Les causes de ces maladies sont variées : bactéries, virus, parasites, mais également des substances chimiques nocives telles que le plomb et l’arsenic. Bien que les infections d’origine biologique soient en grande partie responsables des cas de maladies, les contaminants chimiques entraînent près des trois quarts des décès, principalement en raison de leur lien avec des maladies cardiovasculaires et des cancers.
Les jeunes enfants sont particulièrement affectés par cette problématique. Bien qu’ils ne représentent qu’un faible pourcentage de la population mondiale, ils subissent un impact disproportionné, avec près d’un tiers des cas de maladies d’origine alimentaire. Les maladies diarrhéiques, en particulier, peuvent s’avérer mortelles pour cette tranche d’âge.
Il est important de noter que les régions du monde ne sont pas toutes touchées de la même manière. L’Afrique et l’Asie du Sud-Est comptent près des trois quarts des cas de maladies d’origine alimentaire et 60 % des décès. Ces disparités sont souvent dues à un accès limité à l’eau potable, à des infrastructures sanitaires adéquates et à des systèmes de contrôle alimentaire efficaces.
Les conséquences économiques de ces maladies ne sont pas négligeables. En 2021, les maladies d’origine alimentaire ont entraîné des pertes de productivité estimées à 647 milliards de dollars, dues à l’absentéisme lié à la maladie.
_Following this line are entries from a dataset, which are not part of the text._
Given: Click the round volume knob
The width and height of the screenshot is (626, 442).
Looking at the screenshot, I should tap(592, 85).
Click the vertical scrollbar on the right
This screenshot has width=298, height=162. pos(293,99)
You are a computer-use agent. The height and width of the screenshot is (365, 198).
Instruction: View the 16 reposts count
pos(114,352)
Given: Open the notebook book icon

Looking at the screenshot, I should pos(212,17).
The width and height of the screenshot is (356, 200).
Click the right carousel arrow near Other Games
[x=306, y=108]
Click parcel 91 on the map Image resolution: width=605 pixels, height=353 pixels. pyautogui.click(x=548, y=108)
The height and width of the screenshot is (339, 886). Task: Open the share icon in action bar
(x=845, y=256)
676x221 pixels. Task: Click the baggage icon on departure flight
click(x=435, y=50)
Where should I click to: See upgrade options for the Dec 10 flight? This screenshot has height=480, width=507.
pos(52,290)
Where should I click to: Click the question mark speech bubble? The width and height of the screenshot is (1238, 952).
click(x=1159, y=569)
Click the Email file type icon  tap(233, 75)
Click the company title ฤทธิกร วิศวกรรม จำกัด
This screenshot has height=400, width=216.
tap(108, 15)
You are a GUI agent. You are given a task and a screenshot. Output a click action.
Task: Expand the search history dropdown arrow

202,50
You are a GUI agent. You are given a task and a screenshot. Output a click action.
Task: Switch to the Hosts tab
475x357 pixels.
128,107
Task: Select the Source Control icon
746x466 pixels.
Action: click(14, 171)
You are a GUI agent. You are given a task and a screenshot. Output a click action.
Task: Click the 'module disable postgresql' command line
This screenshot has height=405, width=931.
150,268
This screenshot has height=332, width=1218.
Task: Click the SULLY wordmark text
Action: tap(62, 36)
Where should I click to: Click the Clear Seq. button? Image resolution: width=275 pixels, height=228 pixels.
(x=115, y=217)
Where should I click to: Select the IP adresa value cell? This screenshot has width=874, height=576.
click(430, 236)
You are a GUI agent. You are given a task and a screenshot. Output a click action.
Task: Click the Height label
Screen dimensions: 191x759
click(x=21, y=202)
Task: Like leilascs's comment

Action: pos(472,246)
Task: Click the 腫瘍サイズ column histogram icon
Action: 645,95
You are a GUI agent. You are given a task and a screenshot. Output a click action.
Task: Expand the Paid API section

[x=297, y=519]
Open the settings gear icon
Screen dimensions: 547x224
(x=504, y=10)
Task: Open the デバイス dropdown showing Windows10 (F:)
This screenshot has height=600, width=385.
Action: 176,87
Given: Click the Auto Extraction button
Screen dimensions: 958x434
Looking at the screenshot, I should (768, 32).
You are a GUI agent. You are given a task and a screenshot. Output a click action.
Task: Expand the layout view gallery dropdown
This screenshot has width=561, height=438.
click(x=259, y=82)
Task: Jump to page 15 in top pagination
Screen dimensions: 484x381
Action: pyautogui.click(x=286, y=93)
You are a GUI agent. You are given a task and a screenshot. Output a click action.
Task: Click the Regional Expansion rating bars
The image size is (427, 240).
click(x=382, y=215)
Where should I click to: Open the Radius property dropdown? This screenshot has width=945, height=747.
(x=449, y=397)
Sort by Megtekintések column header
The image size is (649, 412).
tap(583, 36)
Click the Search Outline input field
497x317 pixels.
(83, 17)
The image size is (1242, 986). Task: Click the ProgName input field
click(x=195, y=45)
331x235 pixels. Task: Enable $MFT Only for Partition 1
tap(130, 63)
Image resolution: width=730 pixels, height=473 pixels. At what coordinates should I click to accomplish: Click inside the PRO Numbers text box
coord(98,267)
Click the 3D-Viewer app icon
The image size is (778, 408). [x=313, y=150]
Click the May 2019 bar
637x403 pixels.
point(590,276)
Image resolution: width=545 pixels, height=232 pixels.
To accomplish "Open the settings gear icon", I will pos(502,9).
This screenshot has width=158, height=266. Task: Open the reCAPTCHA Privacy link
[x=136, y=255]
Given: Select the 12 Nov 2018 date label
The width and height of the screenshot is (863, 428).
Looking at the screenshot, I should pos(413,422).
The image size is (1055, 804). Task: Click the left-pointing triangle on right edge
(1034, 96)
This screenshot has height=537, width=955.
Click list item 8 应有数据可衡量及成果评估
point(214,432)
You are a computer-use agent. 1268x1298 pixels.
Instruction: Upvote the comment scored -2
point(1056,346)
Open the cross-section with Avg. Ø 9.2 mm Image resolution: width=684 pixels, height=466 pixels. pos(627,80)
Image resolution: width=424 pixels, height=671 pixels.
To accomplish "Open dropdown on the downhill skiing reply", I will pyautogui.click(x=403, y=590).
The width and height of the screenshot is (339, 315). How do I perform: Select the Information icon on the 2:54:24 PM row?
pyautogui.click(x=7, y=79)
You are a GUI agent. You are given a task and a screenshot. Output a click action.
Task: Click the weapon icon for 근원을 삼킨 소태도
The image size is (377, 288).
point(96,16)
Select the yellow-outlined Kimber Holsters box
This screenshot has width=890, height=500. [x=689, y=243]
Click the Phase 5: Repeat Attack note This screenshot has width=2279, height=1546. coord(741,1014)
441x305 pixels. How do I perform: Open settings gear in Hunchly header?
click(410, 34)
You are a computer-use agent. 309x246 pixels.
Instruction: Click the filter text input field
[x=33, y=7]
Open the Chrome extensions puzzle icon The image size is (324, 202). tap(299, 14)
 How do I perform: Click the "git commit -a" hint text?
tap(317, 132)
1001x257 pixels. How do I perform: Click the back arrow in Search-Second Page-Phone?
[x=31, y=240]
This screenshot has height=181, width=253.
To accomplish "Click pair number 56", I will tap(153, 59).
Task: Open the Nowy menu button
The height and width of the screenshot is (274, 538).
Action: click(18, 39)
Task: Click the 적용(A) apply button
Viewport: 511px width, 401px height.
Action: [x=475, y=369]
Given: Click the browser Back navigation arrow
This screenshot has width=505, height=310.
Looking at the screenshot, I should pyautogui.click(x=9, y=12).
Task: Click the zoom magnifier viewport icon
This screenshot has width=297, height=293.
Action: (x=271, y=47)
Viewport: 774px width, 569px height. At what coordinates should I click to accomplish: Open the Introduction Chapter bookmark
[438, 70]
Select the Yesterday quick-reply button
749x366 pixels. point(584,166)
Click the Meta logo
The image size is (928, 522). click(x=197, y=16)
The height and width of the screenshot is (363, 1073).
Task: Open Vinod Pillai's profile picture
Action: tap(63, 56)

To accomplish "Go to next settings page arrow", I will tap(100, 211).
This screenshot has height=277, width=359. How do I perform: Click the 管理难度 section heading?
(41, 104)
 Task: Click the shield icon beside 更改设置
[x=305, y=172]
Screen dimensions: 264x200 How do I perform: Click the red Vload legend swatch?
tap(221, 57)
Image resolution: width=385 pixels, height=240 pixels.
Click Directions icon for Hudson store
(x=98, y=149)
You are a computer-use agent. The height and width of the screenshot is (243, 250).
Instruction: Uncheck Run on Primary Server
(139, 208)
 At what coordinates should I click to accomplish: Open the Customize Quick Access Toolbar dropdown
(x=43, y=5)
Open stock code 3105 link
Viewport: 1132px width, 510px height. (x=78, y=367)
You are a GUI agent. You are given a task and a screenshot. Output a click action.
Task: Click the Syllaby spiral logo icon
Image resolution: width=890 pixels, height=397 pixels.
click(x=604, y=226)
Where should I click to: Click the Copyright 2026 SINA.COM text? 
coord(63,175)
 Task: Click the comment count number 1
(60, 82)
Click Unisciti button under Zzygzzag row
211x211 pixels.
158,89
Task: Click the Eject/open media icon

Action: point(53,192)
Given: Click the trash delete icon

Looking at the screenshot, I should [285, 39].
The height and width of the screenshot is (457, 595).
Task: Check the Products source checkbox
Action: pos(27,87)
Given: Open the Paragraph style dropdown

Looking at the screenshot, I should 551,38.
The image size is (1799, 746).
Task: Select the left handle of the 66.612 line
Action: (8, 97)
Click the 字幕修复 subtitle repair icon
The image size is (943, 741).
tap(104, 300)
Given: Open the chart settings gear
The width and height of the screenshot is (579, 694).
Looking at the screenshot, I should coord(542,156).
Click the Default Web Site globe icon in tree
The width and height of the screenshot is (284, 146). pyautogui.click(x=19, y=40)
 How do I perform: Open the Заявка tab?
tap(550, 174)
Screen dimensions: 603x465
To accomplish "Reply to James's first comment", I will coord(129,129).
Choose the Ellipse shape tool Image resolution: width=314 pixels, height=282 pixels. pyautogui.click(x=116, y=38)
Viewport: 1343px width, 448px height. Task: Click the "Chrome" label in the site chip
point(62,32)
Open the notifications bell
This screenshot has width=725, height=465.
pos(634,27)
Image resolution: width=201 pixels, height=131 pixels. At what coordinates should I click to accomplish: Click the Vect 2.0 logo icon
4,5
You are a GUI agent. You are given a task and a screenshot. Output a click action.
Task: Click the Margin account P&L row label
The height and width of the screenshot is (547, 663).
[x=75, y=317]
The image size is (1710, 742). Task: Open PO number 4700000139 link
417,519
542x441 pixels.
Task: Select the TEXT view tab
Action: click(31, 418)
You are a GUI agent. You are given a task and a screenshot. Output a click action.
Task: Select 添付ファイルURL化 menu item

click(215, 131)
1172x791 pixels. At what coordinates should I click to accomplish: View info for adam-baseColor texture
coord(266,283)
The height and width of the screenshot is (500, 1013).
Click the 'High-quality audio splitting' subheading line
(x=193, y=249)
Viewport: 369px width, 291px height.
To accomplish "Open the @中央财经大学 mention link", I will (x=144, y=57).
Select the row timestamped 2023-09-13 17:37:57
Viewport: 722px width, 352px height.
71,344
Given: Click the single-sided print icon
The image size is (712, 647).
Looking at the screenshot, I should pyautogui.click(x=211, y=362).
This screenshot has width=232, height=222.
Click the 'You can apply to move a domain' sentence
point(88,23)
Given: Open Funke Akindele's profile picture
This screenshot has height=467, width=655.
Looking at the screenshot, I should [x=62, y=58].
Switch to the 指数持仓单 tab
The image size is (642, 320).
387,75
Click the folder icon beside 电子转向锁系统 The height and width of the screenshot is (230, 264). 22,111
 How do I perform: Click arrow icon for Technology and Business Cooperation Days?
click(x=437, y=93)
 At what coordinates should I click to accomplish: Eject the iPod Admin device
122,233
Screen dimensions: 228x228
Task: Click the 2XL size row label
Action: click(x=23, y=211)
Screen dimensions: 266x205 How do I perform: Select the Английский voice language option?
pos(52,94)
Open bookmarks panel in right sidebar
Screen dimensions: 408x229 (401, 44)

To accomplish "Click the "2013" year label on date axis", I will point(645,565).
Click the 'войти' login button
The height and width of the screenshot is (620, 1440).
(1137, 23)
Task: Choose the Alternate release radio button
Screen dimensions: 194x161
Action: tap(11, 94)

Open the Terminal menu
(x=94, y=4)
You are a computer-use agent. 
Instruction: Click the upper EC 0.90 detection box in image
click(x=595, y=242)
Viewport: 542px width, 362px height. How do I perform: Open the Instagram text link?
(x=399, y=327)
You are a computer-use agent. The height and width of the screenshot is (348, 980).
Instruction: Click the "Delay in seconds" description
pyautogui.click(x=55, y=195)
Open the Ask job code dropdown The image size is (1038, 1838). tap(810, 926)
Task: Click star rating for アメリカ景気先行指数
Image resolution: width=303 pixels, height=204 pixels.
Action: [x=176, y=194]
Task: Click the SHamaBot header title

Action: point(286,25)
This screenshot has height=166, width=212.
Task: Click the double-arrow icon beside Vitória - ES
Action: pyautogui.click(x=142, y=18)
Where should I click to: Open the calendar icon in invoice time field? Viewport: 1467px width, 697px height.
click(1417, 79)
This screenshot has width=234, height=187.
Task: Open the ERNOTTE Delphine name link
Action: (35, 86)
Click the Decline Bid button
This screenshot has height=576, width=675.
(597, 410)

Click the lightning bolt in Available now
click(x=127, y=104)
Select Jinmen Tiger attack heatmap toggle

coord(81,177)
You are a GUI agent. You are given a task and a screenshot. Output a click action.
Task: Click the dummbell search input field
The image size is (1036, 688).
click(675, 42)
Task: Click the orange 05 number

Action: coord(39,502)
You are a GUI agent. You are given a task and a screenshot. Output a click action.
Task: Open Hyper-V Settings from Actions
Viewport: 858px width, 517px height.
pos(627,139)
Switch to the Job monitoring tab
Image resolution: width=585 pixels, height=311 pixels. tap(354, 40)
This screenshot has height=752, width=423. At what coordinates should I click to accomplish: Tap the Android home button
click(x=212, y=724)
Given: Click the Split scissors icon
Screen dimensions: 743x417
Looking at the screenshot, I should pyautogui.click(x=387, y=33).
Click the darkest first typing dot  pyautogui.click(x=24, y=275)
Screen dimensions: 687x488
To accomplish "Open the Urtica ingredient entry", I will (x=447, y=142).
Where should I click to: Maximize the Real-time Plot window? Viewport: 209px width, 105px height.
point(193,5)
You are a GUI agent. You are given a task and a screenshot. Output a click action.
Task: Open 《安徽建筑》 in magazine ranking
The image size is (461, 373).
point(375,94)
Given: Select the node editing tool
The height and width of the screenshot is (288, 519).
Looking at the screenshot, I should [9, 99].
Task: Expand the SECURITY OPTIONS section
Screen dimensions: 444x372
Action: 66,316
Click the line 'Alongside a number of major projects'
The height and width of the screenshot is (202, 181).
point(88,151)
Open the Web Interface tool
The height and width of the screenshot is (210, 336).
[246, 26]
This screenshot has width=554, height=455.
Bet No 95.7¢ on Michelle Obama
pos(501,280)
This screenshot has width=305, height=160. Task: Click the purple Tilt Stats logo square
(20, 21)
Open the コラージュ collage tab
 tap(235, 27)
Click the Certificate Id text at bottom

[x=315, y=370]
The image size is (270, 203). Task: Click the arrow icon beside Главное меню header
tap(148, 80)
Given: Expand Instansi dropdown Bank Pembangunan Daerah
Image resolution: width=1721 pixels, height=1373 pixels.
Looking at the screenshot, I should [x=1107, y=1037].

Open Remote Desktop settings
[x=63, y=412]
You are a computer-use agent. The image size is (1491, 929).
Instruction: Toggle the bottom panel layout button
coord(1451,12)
L’OMS a souligné l’urgence de cette situation en déclarant que ce rapport sert à la fois de signal d’alarme et de feuille de route pour les actions à venir.
Yuki Minato, responsable technique de l’OMS pour la sécurité alimentaire, a précisé : « Les données montrent que ces maladies sont non seulement persistantes, mais qu’elles sont aggravées par le changement climatique et la résistance aux antimicrobiens, rendant ainsi les infections plus difficiles à traiter. Nous ne pouvons pas faire face à ces menaces seuls. »
En réponse à cette crise, l’OMS appelle à un renforcement de la surveillance et à une meilleure coopération entre les secteurs de la santé, de l’agriculture et de l’environnement. Cela inclut une vigilance accrue sur les contaminants tels que le cadmium et les métaux lourds, qui continuent de poser un risque pour la santé publique.
La question demeure : que peut-on encore consommer sans craindre pour sa santé ? La recherche de solutions durables et efficaces pour garantir la sécurité alimentaire est plus que jamais essentielle.